James was born in January 1863 at Southgate street, Launceston to James and Emma Treleaven. He was educated at Horwell Boys Grammar school, at Newport.
He joined his fathers business on leaving school working as an outfitter. In October of 1887 he married Rose Ann Helson Horswell at Tavistock, Devon setting up home at 1, Ridgegrove Villas, Launceston. Together they had 4 children, James Horswell, Harold, George and Dorothy.
In 1895 the family experienced the devastation of their home catching fire and despite the best attempts of Launceston Fire Brigade the house (below) and a lot of personal belongings were destroyed. Fully insured, James had the house rebuilt.
Taking over from his father the business of Treleavens and Son Ltd., under his management the business prospered and a branch was opened in Callington.
His public career started in 1883 at the early age of 20 when he introduced the Boys Brigade in the town with the headquarters in the old Congregational Schoolroom in Castle Street, and it was his influence that the Working Lads Institute was begun with James serving as secretary for over 50 years. The building was turned over to the Y.M.C.A. And in 1943 James who continued as treasurer was presented with the Order of the Gold Triangle in appreciation of his 50 years service for the youth of the town. He was also responsible for inaugurating the P.S.A. In 1891, later to become known as the Brotherhood movement and was the President for 56 years holding the office right up to his death. He received the Star Badge of the National Brotherhood movement in recognition of 50 years service.
In 1904 at the age of 40 he succeeded in obtaining a seat on Launceston town council, having the unique experience of serving alongside his father. He was Mayor for two successive years from 1919 and it was during his mayoralty that the old butter market was removed and the war memorial was built in its place. Along with Alderman William Symons and Town Clerk Claude Peter, James re-organised the finances of the markets, Debenture Bonds issued under the old Market Act were paid off on terms advantageous to the Council. The Local Act was entirely repealed, and a provisional order extending the powers of the Council and providing for repayment of capital and interest by annual payments, was granted. This re-organisation made possible the many developments in the markets. James was also instrumental in having Cornwall County Council take over the maintenance of 8 miles of main road in the Borough, thus removing the burden from the local rate payers.
One of his chief interests was education and he became a Governor of his old school Horwell grammar school and was the first chairman when the school was taken over by Cornwall county council. He was also chairman of the Horwell exhibition which provided scholarships for both boys and girls.

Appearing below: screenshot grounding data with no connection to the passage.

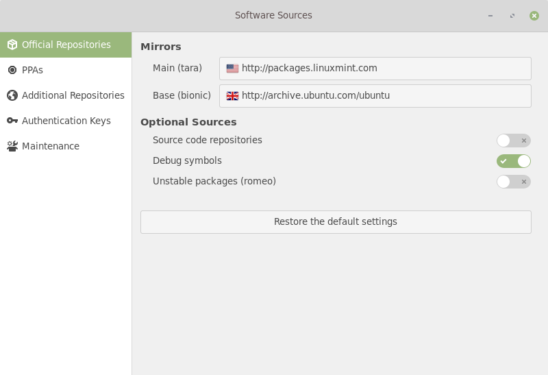Disable the Debug symbols switch
This screenshot has width=548, height=375.
coord(513,161)
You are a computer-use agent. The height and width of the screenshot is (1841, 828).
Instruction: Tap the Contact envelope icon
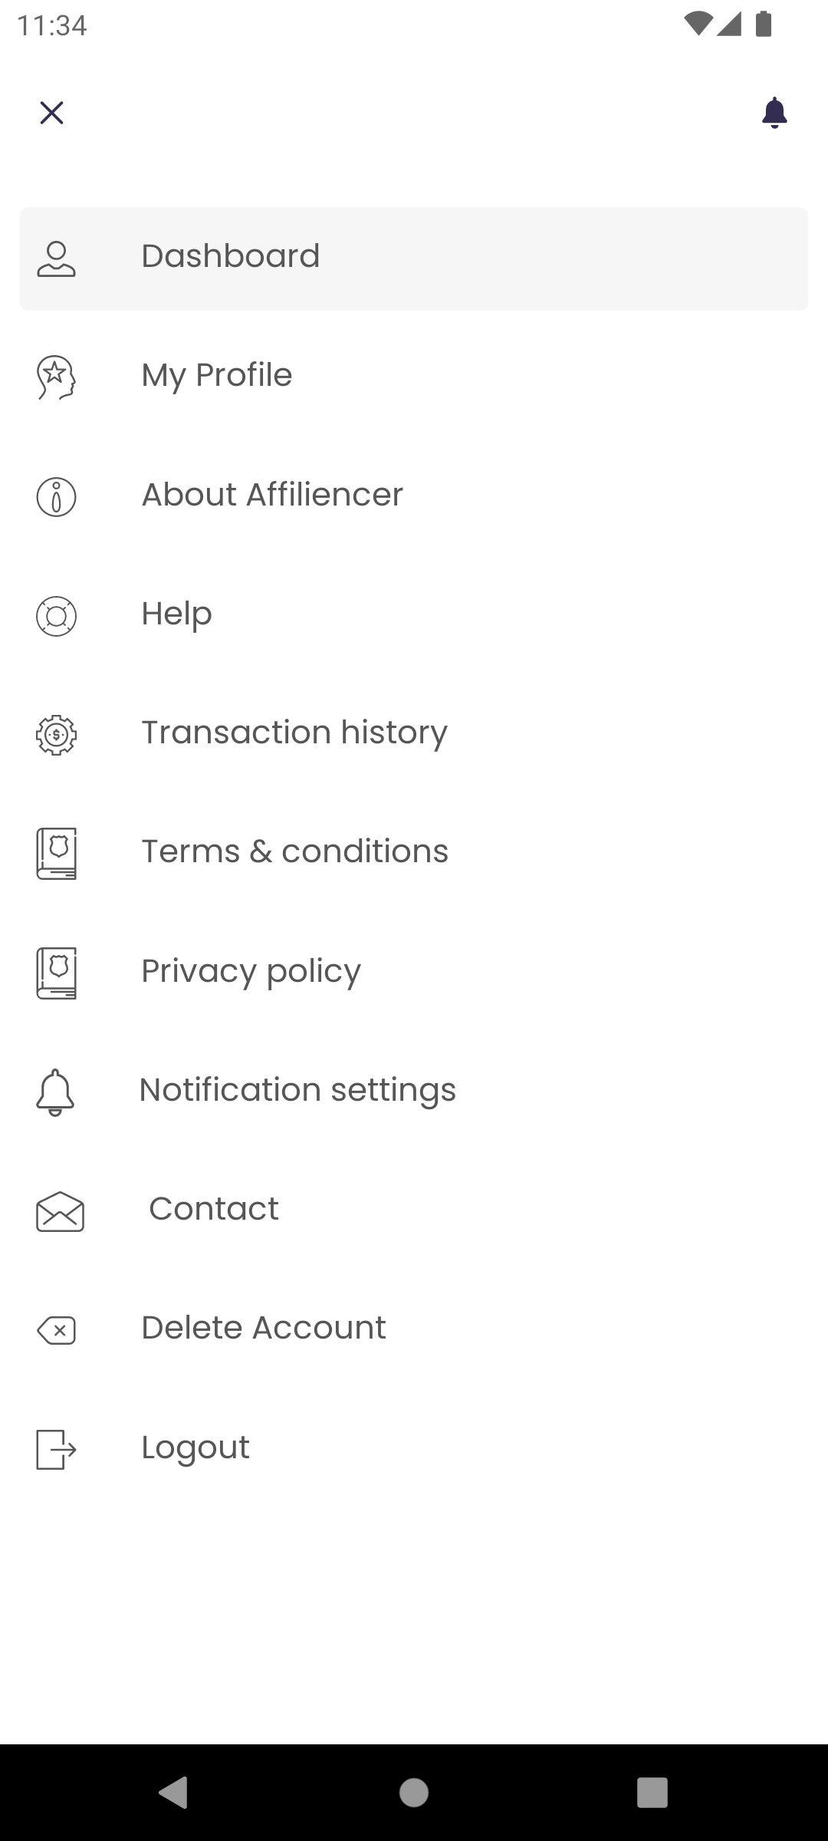click(x=60, y=1211)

He was manager of the Church of England school and a member of the Science and Art classes committee of the Passmore Edwards Institution.

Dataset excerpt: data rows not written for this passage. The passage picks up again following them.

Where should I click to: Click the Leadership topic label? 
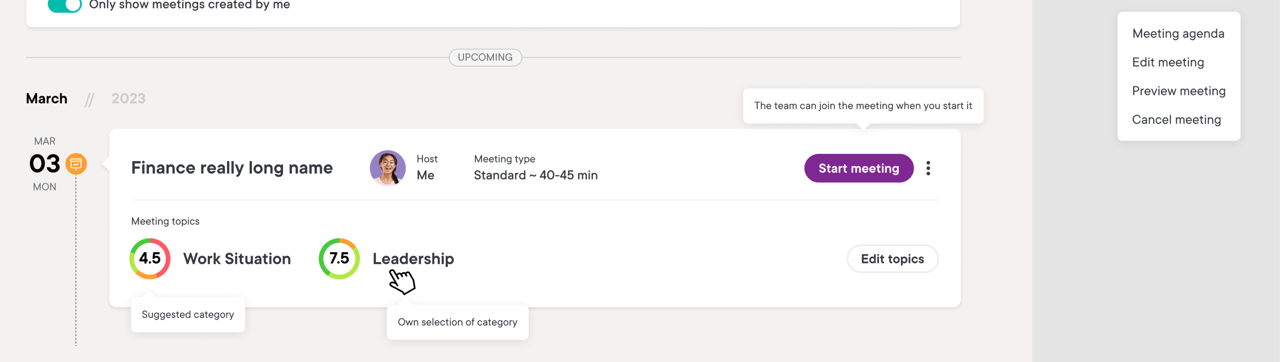pos(413,259)
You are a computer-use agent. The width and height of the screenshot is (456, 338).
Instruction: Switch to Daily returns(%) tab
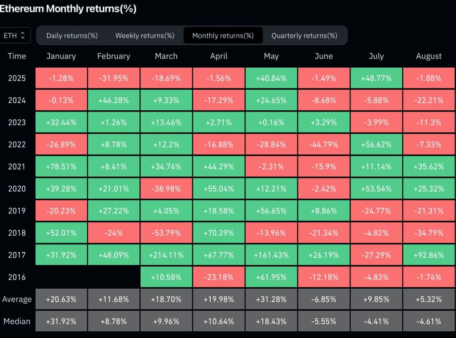click(x=72, y=36)
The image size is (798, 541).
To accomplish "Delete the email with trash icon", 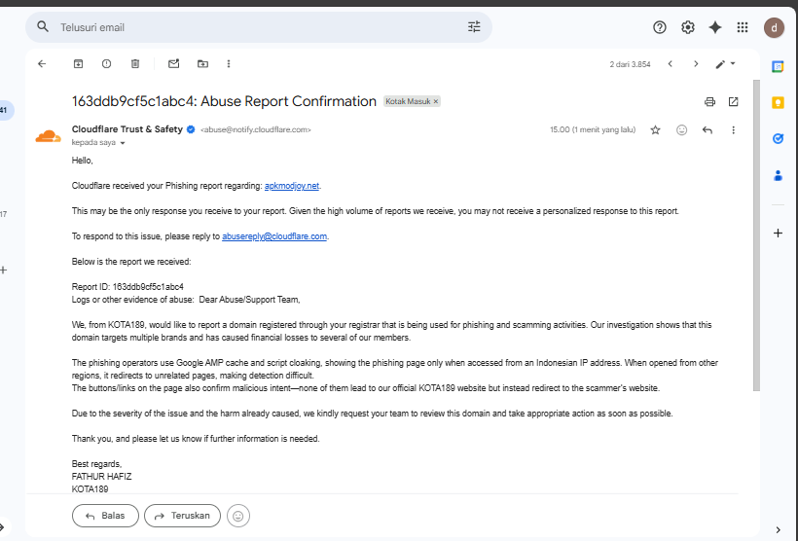I will click(x=135, y=63).
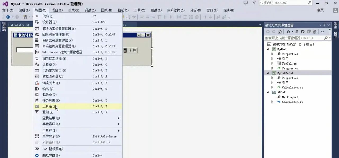Click the Show All Files icon

pos(315,31)
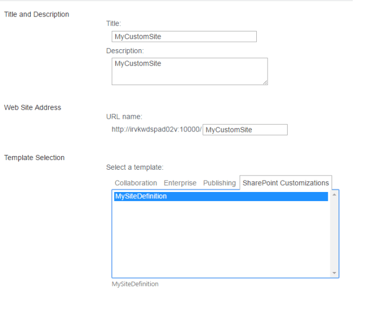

During his years on the council he was offered the opportunity to become an alderman, but on each occasion declined in favour of others. He remained a member until 1923. In recognition of his work in 1937 he was made a freeman of the borough (above).
James was a life long Liberal and took an active role in the parliamentary elections and for many years he occupied the positions of hon. Secretary and treasurer to the Northern Division of Cornwall Liberal Association. In 1920 he was made a Justice of the Peace for the county. Other offices he filled included that of financial secretary to the local branch of the league of nations union; undertook financial work in connection with the Maternity and Child Welfare centre; a member of the Northey Nursing Association; treasurer of the Y.M.C.A.; hon. treasurer of the St. John Ambulance from its inception; secretary of the Congregational church; Sunday school teacher; Chairman of the Old age pensions committee; Chairman of Commissioners of Income tax; member of the Municipal Band committee; trustee of St. Stephen’s Advowson Charity; Chairman of the operation fund committee; Manager and trustee of the Union Savings Bank; An original trustee of the Diamond Jubilee swimming bath; Chairman of Municipal charities.
He had an uncanny grasp of figures and it was for this and his lucid explanations of finances that he was always appreciated and the reason that he served for so many organisations throughout his life.
In 1937 he and his wife celebrated their golden wedding anniversary (above), and his wife was an active supporter of all his roles.
He died on the 12th of June 1946 at Launceston hospital at the age of 83. He bequeathed the sum of £10,458 9s. to George Leslie Treleaven outfitter, Jim Treleaven solicitor and John Dingley bank manager. His wife Rose passed away three years later in December 1949.